Nigeria’s Existence Will Expire On December 31, 2013, Will We Decide to Extend it?

A new test to Nigeria’s sovereign status is in full play as Movement for New Nigeria has stated its intention to challenge the legality of the 1914 Amalgamation ordinance which gave birth to the Nigerian state.

Nigeria’s Existence Will Expire On December 31, 2013, Will We Decide to Extend it?
The amalgamation ordinance is expected to expire on December 31, 2013, as MNN is set to take a legal action to ensure that a new union treaty was negotiated and entered into by the various nationalities that make up the country known as Nigeria.
Participants at Vanguard Conference Hall said the legal basis of Nigeria’s existence will expire on December 31, 2013.
"We ought to agree either to extend it or not. Yet some people are hoodwinking Nigerians and drawing billions of naira to prepare for a bash in a union that may not exist beyond December 31, 2013.”
The Secretary General of MNN, Mr. Tony Nnadi, said: “Contrary to the false impression being peddled by some people that “the basis of Nigeria’s unity is not negotiable, we want to state categorically that such assertions are wrong and mischievous display of ignorance, especially by those who feel that they are benefiting from the illegal contraption of the colonist and jihadist expansionists, whose interests collided in the process of the scramble for territories and resources, belonging to Lower Niger Region.

When the 1914 Amalgamation Ordinance was proclaimed, there was no evidence to show that the people and the inhabitants of the territory called Northern and Southern protectorates were ever consulted to discuss and consent to live together as one country and under one constitution.
We have carried out extensive research works in all leading British libraries and beyond.

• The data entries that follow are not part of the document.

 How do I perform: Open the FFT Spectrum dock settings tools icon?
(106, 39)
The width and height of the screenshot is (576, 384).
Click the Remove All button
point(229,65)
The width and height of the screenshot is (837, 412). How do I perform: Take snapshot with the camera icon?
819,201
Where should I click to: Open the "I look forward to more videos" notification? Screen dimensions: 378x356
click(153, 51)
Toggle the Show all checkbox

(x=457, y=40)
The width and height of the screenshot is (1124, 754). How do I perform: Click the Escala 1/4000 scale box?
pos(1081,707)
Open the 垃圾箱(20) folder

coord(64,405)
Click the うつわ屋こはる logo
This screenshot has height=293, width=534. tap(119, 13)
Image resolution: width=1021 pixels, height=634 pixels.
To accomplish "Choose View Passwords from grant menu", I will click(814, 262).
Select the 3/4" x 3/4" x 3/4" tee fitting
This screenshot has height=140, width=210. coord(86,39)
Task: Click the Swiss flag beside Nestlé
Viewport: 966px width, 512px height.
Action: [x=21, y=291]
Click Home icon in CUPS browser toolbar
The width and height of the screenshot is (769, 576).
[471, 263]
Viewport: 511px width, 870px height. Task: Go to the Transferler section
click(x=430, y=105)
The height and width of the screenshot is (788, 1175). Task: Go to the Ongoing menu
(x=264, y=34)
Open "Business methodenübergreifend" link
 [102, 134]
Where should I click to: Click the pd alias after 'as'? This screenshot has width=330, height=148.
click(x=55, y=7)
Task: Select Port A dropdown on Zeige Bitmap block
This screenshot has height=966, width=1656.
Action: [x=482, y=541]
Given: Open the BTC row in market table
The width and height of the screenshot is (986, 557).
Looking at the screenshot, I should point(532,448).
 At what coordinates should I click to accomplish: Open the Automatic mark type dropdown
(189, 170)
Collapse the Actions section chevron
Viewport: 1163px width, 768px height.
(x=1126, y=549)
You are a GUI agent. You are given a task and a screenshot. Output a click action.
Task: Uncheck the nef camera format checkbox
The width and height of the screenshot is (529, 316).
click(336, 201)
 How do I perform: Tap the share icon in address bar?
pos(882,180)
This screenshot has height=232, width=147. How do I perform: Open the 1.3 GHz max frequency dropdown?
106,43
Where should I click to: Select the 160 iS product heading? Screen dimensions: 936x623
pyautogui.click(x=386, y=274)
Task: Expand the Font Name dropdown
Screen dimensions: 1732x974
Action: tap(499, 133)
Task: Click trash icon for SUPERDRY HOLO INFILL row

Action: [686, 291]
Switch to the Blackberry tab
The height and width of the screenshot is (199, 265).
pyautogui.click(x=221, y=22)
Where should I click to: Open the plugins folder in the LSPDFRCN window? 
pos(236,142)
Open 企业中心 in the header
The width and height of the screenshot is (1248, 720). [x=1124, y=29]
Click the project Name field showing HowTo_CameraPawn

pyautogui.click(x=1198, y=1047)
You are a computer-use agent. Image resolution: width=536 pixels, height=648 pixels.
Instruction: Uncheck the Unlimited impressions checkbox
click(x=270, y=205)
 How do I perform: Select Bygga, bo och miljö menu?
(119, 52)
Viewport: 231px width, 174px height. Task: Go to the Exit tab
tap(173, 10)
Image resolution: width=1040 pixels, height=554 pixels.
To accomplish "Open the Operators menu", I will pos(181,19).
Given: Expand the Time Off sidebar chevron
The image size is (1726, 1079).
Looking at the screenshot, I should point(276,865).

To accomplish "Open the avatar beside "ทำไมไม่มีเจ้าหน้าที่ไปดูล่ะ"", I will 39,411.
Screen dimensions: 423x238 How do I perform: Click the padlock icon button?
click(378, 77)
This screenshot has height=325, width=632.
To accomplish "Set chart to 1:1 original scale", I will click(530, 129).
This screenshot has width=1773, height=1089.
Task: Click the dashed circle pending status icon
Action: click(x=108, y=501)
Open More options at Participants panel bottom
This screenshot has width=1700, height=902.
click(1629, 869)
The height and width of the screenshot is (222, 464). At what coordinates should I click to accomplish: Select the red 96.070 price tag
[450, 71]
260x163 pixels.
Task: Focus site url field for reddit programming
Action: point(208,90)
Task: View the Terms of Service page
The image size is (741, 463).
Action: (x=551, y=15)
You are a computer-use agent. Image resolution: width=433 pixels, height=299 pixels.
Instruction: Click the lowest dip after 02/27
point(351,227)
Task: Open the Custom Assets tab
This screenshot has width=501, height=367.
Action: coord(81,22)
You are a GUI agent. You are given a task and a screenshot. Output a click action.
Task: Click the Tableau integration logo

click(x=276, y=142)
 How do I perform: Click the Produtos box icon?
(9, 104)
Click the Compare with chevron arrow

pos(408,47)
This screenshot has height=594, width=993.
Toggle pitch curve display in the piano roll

We have not seen any document supporting such action.”
He said the mission to Nigeria was to use military power to intimidate and subdue any resistance from the natives and to use fear and ignorance to wield the natives together.
These, he said, were far from an altruistic motive to build a new nation that will harness the energy and resources of its people and territory to develop into a prosperous nation.
He said: “As a military man, Lugard’s mission to Nigeria on his posting from India, was to ensure a military conquest of the new country and to use force to quell any rebellion that might arise from the amalgamation ordinance, Nigerian nationalists opposed all the constitutions that came from 1914 to 1954, but the British were smart as to keep the colonial ordinance of amalgamation away from the nationalists to avoid a possible legal challenge and confrontation.”
He said while the idea of the proposed national conference by the Jonathan administration was desirable and welcomed, the time had come for Nigerians to take a second look at the legal basis for the existence of Nigeria as a corporate entity.